Securities and Exchange Commission Chairman Gary Gensler said Tuesday that he remains committed to continuing to implement Regulation Best Interest as it’s “written down.”

During a question-and-answer session with Rep. Ann Wagner, R-Mo., at an SEC oversight hearing held by the House Financial Services Committee, Wagner stated that “the benefits of Reg BI to the capital markets are abundantly clear, and there’s little doubt that investors are better off today than they were previously … You have brought on staff with a clear public record of opposing Reg BI. You can understand how that would give the investing public the impression that the SEC under your leadership is not committed to Reg BI.”

She reminded Gensler of his previous comments during his confirmation hearing that he was committed to working with SEC staff to ensure Reg BI “’lived up to its best-interest label.’”
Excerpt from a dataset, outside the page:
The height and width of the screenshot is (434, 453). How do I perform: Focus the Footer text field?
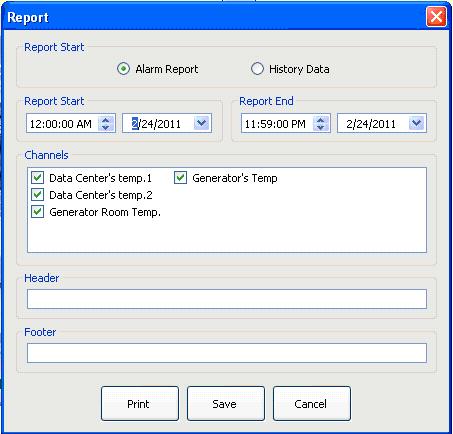227,353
Wagner asked Gensler: “Do you still commit to fully supporting the continued implementation of Reg BI?”

Gensler responded: “That is as true today as when I said it. This will ensure that our regulations, Regulation Best Interest, and others, live up to what is written down, on the page.”

Gensler appointed Barbara Roper as his senior advisor on Aug. 25. Roper, the former director of investor protection for the Consumer Federation of America, has been a vocal critic of Reg BI.

During his confirmation hearing, however, Gensler also stated that the agency will “constantly evaluate” how Reg BI is serving investors and that it could be modified.

Rep. Carolyn Maloney, D-N.Y., asked Gensler to provide an update on Reg BI and whether he intends “to take further action to strengthen this rulemaking?”

Gensler responded: “I think that it’s important that this rule lives up to its potential – that ‘best interest’ really does mean best interest. So, working with our examination staff, working with our division of corporate finance, we’ve just hired an excellent person who’s a senior advisor to me directly, is to ensure that the retail public gets the best. But I’m also asking the staff to consider, how do we ensure that the brokers and the investment managers understand their duties under that rule and to ensure that […] best interest means best interest.”

Gensler added, “If the rule doesn’t work, ultimately, we are going to look to make sure that brokers ensure that the investing public truly gets best interest.”

Ron Rhoades, associate professor of finance at Western Kentucky University and director of its personal financial planning program, told ThinkAdvisor in a previous interview that Roper “is likely to examine how ‘best interest’ can be defined,” adding that he expects to see “several draft rules emerge in 2022 of a significant nature.”